Source information -
□ □ □ □ □

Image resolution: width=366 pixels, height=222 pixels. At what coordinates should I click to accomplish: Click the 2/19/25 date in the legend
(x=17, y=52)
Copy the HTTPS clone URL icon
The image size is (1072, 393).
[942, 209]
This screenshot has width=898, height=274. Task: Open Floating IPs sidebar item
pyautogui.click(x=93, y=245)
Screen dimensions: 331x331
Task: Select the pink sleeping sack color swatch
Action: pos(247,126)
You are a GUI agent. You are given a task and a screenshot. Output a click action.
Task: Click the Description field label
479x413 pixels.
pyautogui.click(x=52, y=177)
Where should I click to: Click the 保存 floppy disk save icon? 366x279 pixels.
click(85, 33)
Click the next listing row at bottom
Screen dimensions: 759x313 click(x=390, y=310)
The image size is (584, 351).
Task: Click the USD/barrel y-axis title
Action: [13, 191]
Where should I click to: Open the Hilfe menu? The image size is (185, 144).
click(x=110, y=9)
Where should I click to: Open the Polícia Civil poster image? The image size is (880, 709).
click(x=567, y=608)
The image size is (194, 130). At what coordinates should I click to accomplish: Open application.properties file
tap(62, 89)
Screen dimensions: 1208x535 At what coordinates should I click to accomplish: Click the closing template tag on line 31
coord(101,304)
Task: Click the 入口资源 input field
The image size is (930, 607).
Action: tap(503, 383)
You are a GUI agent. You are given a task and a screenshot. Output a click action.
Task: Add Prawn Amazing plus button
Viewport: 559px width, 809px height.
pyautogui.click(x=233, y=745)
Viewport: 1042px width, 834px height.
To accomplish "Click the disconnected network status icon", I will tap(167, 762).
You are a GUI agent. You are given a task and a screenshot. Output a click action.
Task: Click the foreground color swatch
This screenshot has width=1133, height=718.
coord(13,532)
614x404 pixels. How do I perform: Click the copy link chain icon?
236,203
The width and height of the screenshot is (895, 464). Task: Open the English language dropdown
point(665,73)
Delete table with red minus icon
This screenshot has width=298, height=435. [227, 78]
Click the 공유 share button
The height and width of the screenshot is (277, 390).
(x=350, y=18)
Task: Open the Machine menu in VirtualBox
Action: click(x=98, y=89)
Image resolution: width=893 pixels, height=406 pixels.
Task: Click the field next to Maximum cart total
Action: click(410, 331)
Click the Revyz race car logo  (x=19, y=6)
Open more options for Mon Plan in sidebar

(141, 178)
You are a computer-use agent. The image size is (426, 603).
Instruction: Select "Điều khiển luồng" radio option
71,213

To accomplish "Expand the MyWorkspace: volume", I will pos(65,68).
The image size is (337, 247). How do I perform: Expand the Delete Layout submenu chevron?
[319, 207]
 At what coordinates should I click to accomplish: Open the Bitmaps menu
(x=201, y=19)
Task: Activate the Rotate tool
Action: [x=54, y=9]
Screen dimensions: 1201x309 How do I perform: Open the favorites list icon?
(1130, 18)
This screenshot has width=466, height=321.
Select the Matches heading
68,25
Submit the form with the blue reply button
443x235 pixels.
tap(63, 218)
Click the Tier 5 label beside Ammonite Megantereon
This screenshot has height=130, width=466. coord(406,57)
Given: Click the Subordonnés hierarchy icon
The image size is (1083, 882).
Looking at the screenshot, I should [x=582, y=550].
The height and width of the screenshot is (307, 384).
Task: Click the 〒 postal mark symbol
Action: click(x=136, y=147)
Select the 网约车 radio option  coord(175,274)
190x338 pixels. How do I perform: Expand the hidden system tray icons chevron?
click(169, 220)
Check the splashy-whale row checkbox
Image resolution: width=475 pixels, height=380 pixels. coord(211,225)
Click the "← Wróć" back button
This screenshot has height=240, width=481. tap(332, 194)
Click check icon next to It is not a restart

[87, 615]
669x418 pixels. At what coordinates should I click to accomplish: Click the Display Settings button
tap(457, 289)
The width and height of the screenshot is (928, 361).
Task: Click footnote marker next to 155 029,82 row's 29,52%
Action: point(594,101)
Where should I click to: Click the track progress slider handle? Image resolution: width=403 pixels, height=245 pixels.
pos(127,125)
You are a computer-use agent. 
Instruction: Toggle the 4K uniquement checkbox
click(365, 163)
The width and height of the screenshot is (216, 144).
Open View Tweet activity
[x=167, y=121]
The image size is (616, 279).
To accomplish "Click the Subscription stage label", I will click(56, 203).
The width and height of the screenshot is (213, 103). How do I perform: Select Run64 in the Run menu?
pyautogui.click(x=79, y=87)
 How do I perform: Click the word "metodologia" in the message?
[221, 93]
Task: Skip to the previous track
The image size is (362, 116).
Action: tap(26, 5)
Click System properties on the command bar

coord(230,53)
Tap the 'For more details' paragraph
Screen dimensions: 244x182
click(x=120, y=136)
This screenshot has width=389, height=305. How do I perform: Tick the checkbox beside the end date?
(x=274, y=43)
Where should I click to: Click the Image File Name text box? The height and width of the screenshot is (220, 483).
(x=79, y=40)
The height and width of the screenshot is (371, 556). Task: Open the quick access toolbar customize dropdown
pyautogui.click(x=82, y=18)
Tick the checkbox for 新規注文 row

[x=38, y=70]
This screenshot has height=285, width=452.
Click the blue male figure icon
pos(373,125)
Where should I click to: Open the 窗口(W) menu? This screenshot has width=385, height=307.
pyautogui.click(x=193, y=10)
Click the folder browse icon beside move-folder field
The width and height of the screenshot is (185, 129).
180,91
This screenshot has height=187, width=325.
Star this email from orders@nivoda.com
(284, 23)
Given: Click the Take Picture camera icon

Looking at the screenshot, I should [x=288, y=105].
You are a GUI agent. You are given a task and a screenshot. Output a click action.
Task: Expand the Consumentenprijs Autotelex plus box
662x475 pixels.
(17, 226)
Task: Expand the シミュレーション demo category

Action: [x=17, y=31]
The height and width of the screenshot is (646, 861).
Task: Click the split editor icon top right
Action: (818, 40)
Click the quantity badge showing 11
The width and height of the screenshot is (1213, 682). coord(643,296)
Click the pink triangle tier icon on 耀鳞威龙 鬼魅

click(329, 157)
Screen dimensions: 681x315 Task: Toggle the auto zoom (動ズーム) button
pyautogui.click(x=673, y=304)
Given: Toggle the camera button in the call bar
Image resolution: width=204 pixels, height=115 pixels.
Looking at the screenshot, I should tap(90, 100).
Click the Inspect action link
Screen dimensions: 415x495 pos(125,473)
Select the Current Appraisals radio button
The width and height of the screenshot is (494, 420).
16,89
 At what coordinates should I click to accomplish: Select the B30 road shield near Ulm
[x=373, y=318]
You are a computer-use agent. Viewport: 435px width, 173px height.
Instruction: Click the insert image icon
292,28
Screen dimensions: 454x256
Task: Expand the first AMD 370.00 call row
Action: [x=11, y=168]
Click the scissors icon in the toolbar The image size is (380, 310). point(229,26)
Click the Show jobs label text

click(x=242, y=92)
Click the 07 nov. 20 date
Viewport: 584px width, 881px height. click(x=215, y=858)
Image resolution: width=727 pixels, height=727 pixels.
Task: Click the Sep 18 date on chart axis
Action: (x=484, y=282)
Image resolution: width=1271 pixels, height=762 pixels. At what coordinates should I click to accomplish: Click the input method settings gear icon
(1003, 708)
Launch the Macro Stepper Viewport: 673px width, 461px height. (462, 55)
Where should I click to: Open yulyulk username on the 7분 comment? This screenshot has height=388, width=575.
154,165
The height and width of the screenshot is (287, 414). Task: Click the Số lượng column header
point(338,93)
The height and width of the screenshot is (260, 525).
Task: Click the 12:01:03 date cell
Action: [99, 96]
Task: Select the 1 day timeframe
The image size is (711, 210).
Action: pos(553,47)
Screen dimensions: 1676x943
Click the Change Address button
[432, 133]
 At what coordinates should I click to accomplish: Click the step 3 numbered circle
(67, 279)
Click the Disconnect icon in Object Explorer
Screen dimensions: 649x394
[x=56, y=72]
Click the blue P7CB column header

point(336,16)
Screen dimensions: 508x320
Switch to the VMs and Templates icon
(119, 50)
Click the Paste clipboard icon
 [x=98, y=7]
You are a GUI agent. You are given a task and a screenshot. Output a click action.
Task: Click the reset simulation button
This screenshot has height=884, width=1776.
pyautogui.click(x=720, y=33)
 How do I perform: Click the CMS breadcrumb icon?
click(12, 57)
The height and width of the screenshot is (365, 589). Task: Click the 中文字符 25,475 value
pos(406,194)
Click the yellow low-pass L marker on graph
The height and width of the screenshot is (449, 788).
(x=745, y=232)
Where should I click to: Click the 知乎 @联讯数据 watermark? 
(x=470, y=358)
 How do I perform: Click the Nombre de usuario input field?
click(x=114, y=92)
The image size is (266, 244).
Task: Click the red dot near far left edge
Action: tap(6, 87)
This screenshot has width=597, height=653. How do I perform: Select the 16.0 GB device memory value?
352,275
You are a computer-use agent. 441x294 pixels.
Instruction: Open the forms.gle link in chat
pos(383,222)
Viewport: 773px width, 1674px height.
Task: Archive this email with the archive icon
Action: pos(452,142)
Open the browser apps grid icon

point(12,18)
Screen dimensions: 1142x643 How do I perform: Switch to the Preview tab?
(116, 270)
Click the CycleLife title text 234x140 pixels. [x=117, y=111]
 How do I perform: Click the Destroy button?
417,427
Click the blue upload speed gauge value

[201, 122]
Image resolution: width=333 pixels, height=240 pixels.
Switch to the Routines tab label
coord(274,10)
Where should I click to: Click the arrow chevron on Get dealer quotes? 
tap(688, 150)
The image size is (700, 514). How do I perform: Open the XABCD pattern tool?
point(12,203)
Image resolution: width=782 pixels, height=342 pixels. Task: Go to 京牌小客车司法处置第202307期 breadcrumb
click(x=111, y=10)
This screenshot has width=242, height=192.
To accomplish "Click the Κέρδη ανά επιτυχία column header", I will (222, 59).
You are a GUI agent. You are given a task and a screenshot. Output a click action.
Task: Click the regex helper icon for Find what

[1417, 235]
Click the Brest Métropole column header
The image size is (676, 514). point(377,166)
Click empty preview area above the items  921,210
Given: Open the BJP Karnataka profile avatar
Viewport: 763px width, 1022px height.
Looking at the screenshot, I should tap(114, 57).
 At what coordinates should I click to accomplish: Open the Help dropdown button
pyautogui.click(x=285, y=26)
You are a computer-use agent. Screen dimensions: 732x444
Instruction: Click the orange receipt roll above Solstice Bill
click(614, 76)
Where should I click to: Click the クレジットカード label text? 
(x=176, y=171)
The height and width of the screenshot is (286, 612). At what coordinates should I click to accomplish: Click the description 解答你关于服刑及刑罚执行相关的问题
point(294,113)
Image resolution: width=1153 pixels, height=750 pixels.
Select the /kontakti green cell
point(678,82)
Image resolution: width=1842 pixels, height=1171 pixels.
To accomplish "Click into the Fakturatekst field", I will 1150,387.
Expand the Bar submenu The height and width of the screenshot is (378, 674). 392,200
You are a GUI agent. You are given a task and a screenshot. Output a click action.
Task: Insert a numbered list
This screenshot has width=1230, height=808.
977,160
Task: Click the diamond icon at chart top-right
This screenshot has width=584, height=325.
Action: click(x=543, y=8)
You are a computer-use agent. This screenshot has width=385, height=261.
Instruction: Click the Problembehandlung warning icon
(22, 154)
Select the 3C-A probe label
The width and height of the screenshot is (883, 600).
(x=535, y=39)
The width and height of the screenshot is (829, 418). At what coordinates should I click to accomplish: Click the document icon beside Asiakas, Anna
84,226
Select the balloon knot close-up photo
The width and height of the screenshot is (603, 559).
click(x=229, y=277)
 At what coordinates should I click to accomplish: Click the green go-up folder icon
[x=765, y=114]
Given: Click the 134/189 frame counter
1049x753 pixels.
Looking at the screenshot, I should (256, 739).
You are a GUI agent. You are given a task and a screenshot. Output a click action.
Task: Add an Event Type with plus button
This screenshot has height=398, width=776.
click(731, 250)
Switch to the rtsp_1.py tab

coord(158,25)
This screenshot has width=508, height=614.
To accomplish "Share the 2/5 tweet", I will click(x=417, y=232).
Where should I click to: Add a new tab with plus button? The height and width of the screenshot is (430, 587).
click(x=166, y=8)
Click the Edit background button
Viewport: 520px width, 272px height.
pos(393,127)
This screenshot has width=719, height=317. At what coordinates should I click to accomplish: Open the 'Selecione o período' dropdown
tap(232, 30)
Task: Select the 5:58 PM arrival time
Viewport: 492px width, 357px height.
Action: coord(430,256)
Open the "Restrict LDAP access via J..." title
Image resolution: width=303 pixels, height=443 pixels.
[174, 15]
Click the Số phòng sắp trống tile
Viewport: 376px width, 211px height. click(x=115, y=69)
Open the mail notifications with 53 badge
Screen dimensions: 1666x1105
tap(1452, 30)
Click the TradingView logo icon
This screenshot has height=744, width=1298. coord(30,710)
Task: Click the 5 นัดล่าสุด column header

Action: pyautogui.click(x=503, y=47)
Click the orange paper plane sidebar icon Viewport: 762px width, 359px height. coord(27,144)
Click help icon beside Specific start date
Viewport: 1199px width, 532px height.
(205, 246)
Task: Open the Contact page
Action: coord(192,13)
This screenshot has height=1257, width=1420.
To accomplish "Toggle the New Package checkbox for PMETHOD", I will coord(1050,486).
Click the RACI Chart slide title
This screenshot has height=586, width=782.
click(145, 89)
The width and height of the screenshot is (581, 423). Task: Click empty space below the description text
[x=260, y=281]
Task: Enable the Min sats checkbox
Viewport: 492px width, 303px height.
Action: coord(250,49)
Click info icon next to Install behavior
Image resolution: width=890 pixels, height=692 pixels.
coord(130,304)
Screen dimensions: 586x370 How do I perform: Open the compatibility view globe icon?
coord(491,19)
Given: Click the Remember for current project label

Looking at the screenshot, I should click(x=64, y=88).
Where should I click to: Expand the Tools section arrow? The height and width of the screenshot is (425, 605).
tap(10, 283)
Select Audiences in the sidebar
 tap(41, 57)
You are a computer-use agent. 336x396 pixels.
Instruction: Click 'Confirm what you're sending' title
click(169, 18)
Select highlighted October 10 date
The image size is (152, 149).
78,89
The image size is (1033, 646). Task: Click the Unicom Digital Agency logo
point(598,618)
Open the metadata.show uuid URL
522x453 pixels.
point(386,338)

□ □ □ □ □

Assigned task -
Repeat, character for character, the lines of the material above from the line with "Task: Click the 5 นัดล่าสุด column header" through the line with "Click the RACI Chart slide title".

Answer to the exercise -
Task: Click the 5 นัดล่าสุด column header

Action: pyautogui.click(x=503, y=47)
Click the orange paper plane sidebar icon Viewport: 762px width, 359px height. coord(27,144)
Click help icon beside Specific start date
Viewport: 1199px width, 532px height.
(205, 246)
Task: Open the Contact page
Action: coord(192,13)
This screenshot has height=1257, width=1420.
To accomplish "Toggle the New Package checkbox for PMETHOD", I will coord(1050,486).
Click the RACI Chart slide title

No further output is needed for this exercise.